L’Espagne, pays natal de M. Borrell, entretient également de meilleures relations. Et l’Allemagne, la France, l’Italie, un peu plus loin dans la liste.
C’est pourquoi les Européens souhaitent que les Américains restent engagés en Ukraine. Et les Américains – oui ! – veulent vendre l’Ukraine aux Européens pour traiter avec la Chine, parce qu’ils n’ont pas assez de mains pour tout.

« SP : Et comment, je me demande, vont-ils résoudre ce problème ? Ils vont se débarrasser du problème et c’est tout. Aller plus loin tout seul…

  • Après tout, c’est une voie à double sens. Et au moins les démocrates, en tant que mondialistes, sont prêts à prendre en compte l’opinion des Européens. Du moins en partie.

C’est pourquoi il y aura des négociations sur cette question. Et c’est déjà le cas. Pour savoir qui, quoi et combien est dû dans ce « contrat ».

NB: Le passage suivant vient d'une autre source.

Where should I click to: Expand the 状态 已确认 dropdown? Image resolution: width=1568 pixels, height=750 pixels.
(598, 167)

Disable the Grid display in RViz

Et donc, bien sûr, le plan américain est qu’ils traitent avec la Chine, tandis que les Européens traitent avec la Russie et l’Ukraine.

« SP : Lorsque nous aurons gagné, que feront les Européens ?

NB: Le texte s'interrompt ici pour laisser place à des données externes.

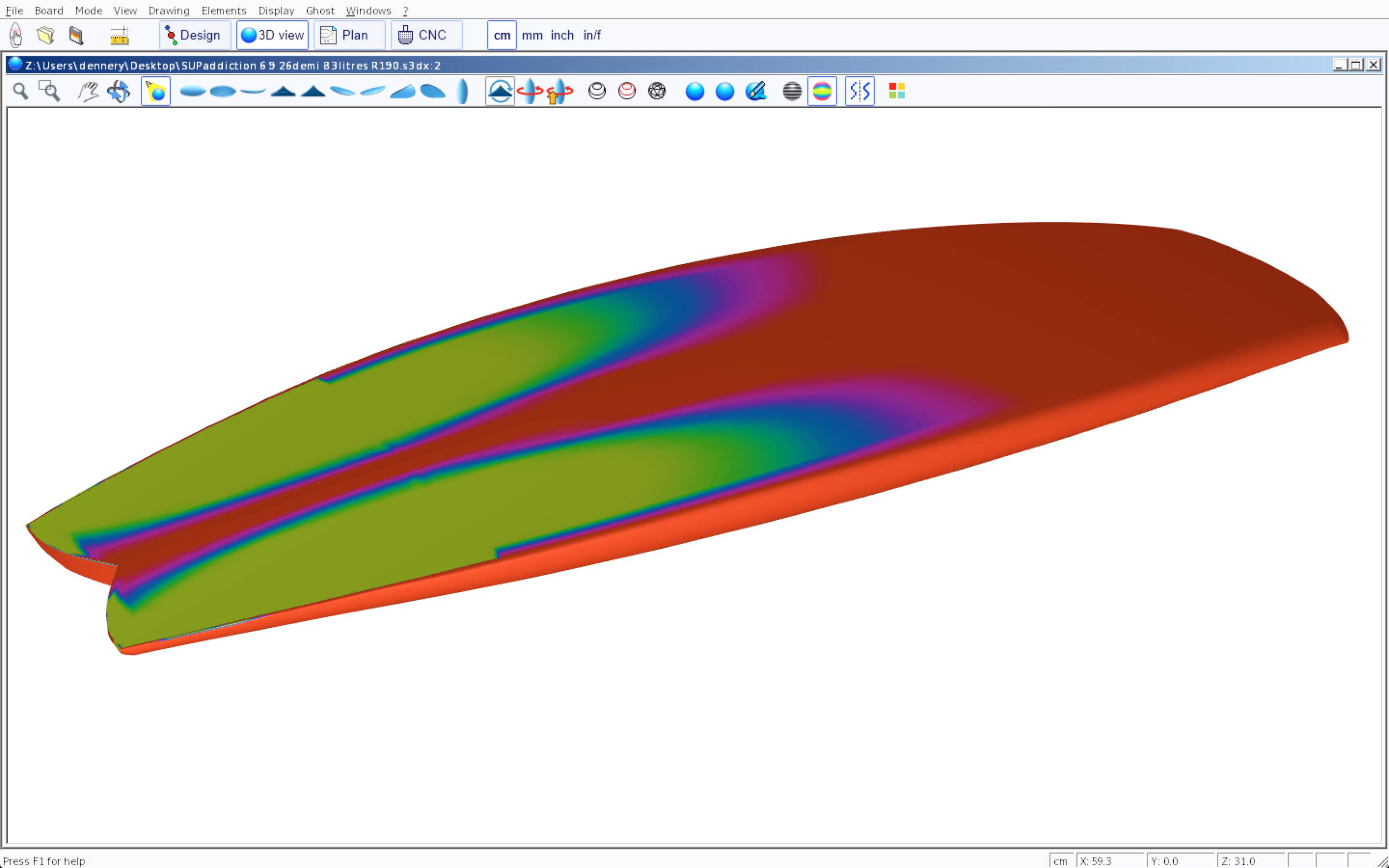The height and width of the screenshot is (868, 1389).
Task: Open the CNC mode button
Action: tap(426, 36)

  • Ils n’y pensent pas. Ils sont sûrs que la Russie peut être vaincue. Ils sont sûrs que nous sommes une station-service. Qui ne produit rien, qui ne fait que gonfler ses joues et qui ne représente rien. Il suffit de la faire mariner avec des sanctions pendant un an, deux ou trois pour qu’elle s’écroule d’elle-même.

Nous devons encore faire beaucoup pour les décevoir.

Tant que la Russie ne contrôlera pas au moins Kharkiv et Zaporozhye, le même Borrel sera sûr que la Russie peut être vaincue sur le champ de bataille. Et ce d’autant plus que toutes les sanctions possibles seront appliquées.